Hatami also stressed that while Iran had already developed numerous missiles, none of them are designed to carry nuclear warheads, even if Tehran had any. He reaffirmed that the Islamic Republic is not seeking to develop nuclear arms or the means to deliver them.
The comments came after Iran failed to put a Zafar (Victory in Farsi) satellite into orbit on 9 February due to the rocket not gaining enough acceleration.
“The launch vehicle successfully launched the Zafar satellite into space, but the rocket could not gain the necessary speed to put it into orbit. Necessary optimisation work will be carried out for the next launch”, Iranian Defence Ministry spokesman Ahmad Hosseini said in a statement at the time.

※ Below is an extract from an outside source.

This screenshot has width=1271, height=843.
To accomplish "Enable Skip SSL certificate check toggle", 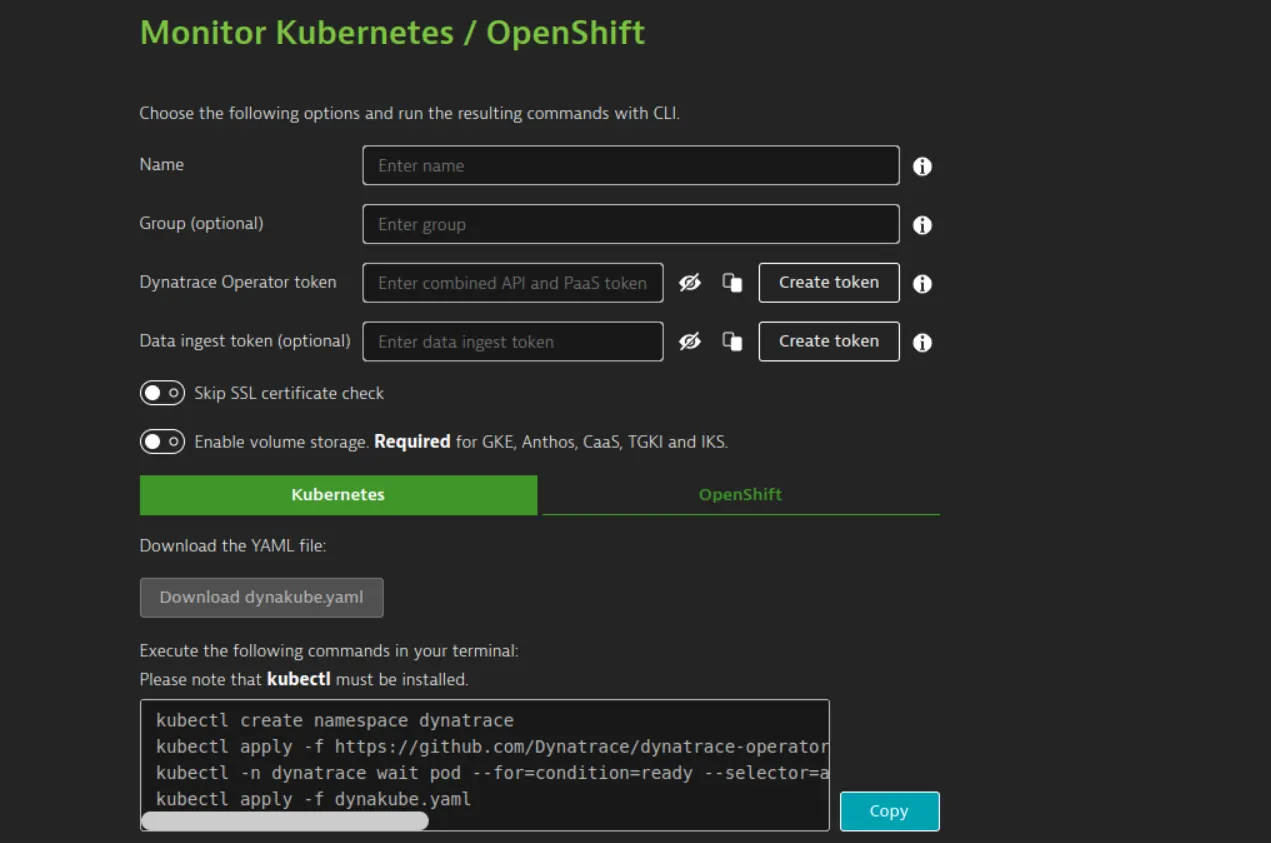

Iranian Minister of Information and Communications Technology Mohammad-Jawad Azari Jahromi, who oversees the satellite’s development, admitted that the launch had failed but remained upbeat back then, saying that Iran is “unstoppable”.
The launch was preceded by two other unsuccessful attempts to put the Zafar satellite, designed to gather data on earthquakes and other natural disasters from space, into Earth’s orbit.